Date of visit: November, 1909.

OKLAHOMA CITY: Population, 49,899.

(2) Epworth College of Medicine.[1] Organized 1904. A stock company, nominally the medical department of Epworth University.

Entrance requirement: Nominal.

Attendance: 51.

Teaching staff: 42, of whom 28 are professors, 14 of other grade.

Resources available for maintenance: Fees, amounting to $4285.

Laboratory facilities: These are hardly more than nominal: a little apparatus hasbeen procured for each of the several subjects, but all is disorderly and neglected.

Clinical facilities: Clinics are held in a private hospital, where perhaps 30 beds, mostly surgical, are available.

There is no school dispensary.

Date of visit: November, 1909.

General Considerations

The new commonwealth of Oklahoma may, if wise, avoid most of the evils which this report has described; for though they have already appeared, they have not taken deep root.
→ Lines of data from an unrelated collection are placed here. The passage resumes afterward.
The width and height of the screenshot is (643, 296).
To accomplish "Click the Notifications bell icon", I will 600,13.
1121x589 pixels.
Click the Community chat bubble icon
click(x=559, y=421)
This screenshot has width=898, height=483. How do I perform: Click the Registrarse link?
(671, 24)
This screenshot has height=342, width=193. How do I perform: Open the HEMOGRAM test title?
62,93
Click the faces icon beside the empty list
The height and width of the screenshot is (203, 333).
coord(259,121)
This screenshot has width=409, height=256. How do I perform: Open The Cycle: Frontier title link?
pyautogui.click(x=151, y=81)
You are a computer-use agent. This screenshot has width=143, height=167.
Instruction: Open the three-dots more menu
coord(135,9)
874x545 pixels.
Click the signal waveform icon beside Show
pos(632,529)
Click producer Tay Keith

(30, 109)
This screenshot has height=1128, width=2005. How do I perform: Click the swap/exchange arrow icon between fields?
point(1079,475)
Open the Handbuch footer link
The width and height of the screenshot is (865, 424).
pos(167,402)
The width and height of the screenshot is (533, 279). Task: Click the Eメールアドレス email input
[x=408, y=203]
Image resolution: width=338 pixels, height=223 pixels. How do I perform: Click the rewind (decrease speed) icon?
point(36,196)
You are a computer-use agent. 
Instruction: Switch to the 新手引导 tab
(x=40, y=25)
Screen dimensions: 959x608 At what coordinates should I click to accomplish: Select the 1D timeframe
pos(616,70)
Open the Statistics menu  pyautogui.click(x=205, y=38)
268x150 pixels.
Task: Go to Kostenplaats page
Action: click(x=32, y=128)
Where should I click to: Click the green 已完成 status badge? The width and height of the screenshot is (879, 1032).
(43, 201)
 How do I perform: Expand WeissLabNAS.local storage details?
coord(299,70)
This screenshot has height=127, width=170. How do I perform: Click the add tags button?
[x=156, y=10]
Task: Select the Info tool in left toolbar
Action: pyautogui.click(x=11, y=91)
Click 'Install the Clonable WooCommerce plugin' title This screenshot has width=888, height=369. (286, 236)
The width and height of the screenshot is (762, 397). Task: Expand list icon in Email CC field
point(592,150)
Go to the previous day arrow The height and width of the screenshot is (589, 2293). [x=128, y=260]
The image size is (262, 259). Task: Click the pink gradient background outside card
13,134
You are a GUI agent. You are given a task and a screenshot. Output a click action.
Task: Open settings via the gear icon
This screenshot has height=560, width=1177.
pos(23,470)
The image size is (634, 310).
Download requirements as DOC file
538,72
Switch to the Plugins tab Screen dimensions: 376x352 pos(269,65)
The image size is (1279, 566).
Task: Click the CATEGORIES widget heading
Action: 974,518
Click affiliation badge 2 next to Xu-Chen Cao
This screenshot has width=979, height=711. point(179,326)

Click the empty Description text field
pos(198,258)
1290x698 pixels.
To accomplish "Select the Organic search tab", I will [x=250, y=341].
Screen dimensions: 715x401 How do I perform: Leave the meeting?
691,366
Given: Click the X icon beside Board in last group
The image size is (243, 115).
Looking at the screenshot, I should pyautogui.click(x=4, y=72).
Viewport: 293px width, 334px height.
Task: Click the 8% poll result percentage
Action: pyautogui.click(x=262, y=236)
Immigration—of physicians, among others—has been so rapid that the state has easily three times as many doctors as it needs. They pour in from the schools of St. Louis, Kansas City, and Chicago. If, however, the state wishes a high-grade supply only, it must speedily define a standard such as will (1) suppress commercial schools,—as, for example, that now nominally belonging to Epworth University,—and (2) by the same action exclude inferior doctors trained elsewhere. Having done this, only an institution with considerable resources, derived either from taxes or from endowment, will even attempt to conduct a medical school in the state : which is as it should be.

The state university is of course marked out for the work. Its present modest beginning must be developed. Perhaps it will have at once to occupy Oklahoma City with a clinical department so as to obtain control of the field; though, if its sole right could be established without that, the project might well be delayed for a time. A good medical school is so costly that a new university does not want to anticipate the responsibility. Possible expenditures on such a department have in a way been crippled in advance by the absurd duplication of state institutions. There are

  1. As this report goes to press, it is stated that this school has been consolidated with the medical department of the state university, which thus becomes a complete school of the divided type.